What makes you think this points to "intelligent processes" (in the sense of processes having intelligence)?

It just points to some processing being done in the background, and some processing reaching the top layer ("conscious"). But "thinking "is the totality of it, not just the top layer.




It is intelligent enough to learn how to operate a car and navigate complex environments with other actors in it. To me that is enough to call it intelligent, how much intelligence do you want to see in a process before you start calling it intelligent?


It is intelligent enough to learn how to operate a car...

You are identifying "subconscious" as in "I did it without minding it" with "subconscious" as a structured personality inside your mind with autonomous will and reasoning.

When you learn to do something physical, like driving or playing the piano, you start with a strong conscious focus in what you're doing, until you have it automated and, once you have it totally mastered, you send it to the background.
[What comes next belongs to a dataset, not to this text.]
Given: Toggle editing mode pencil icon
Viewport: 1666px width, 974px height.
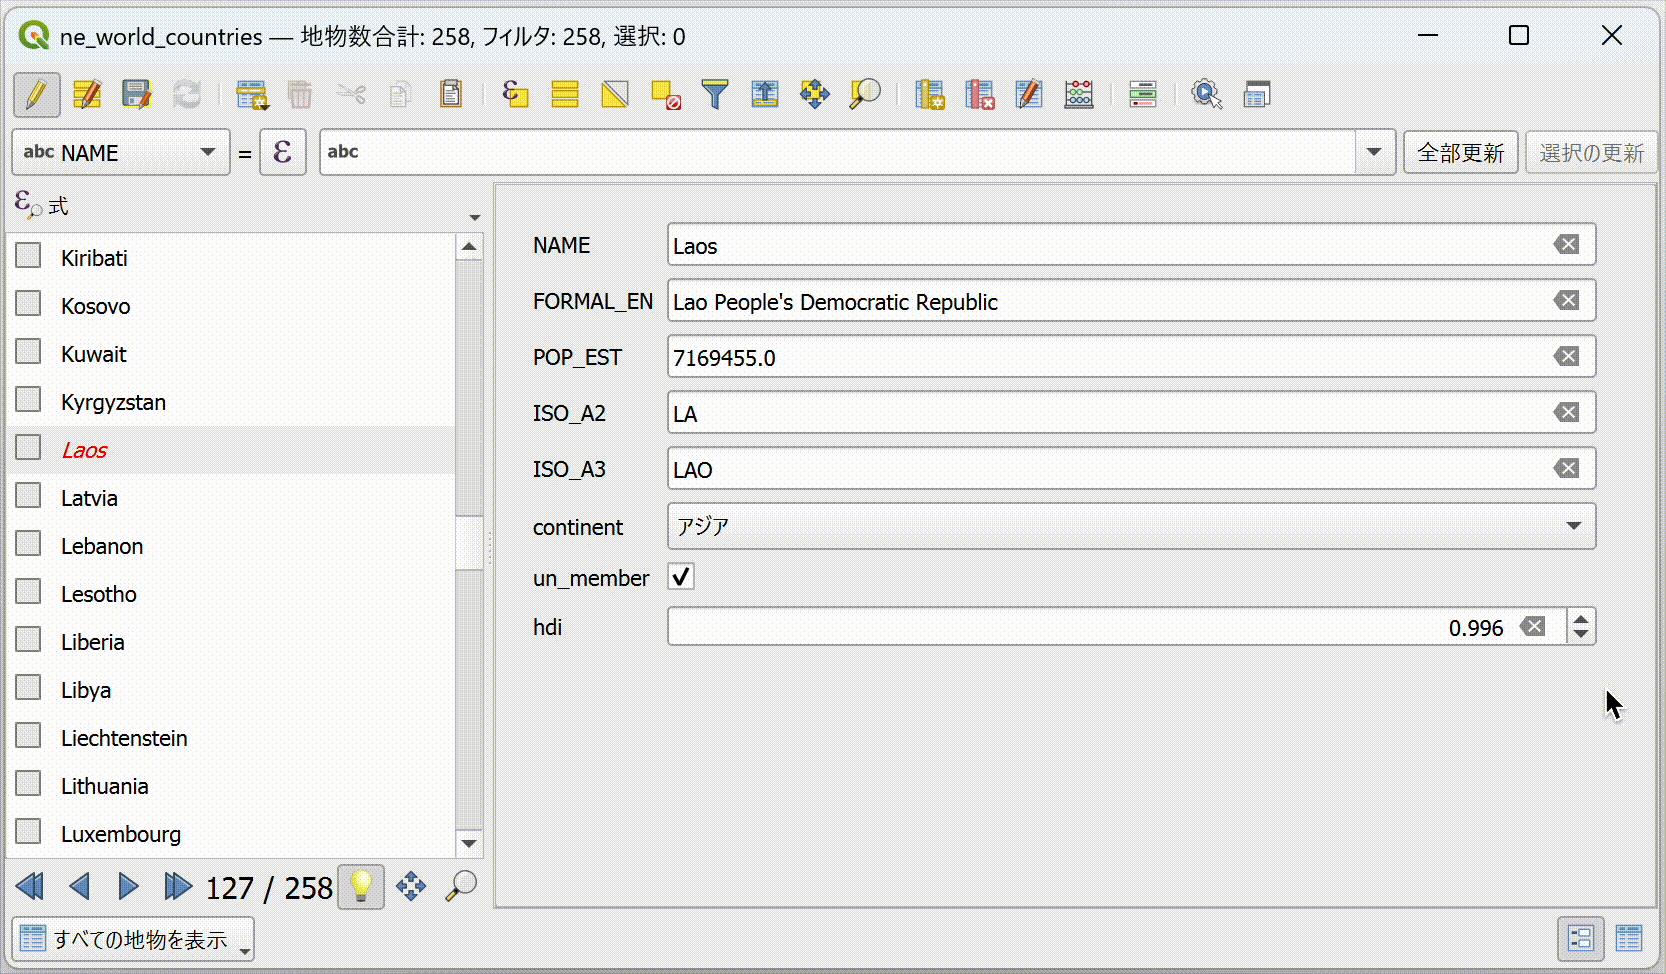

That's a very different story from a whole "you", different from the "regular you", thinking rationally inside your mind and making all the things that you don't feel you're doing with your full attention.
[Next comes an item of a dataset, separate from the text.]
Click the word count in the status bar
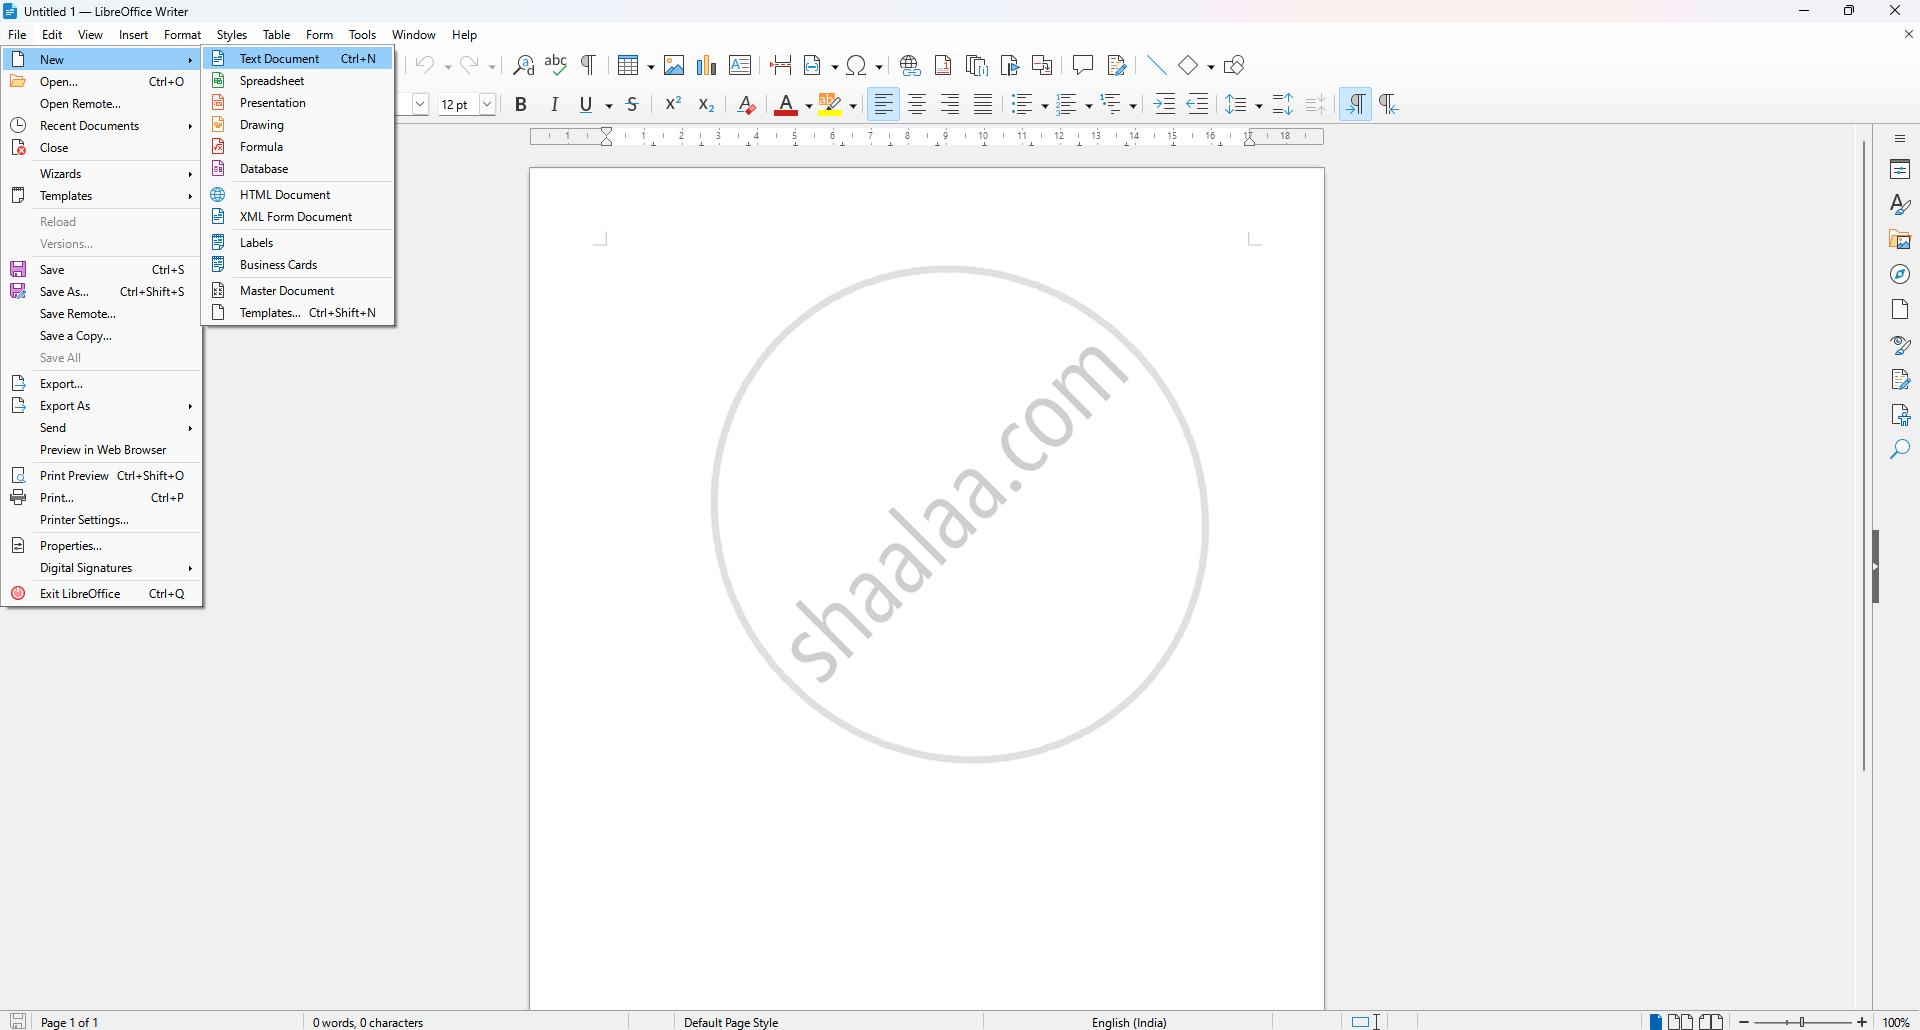 click(x=368, y=1022)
And yes, there are unconscious processes that influence behaviour, only they're not organized the same way the conscious part is. At least, that's the conclusion I take from what I've read on the subject. Are modern researchers right and Freud wrong? I tend to think so, because they have a hundred years more evidence.


Well, my DSP chip is "intelligent" enough to decode video then...


Did the chip learn to decode videos based on trial and error, or seeing examples? Otherwise I don't see how what you said is relevant here. Our genes don't know how to drive cars, but our subconsciousness still can do it with practice, driving cars isn't coded into humans, it is emergent behaviour.


Well, the subconsciouss didn't learn it by itself either, we taught ourselves how to drive by conscious learning (like, you know, getting driving lessons and passing our licesnse exams). Then we can use that learned behavior on autopilot, but that's another thing.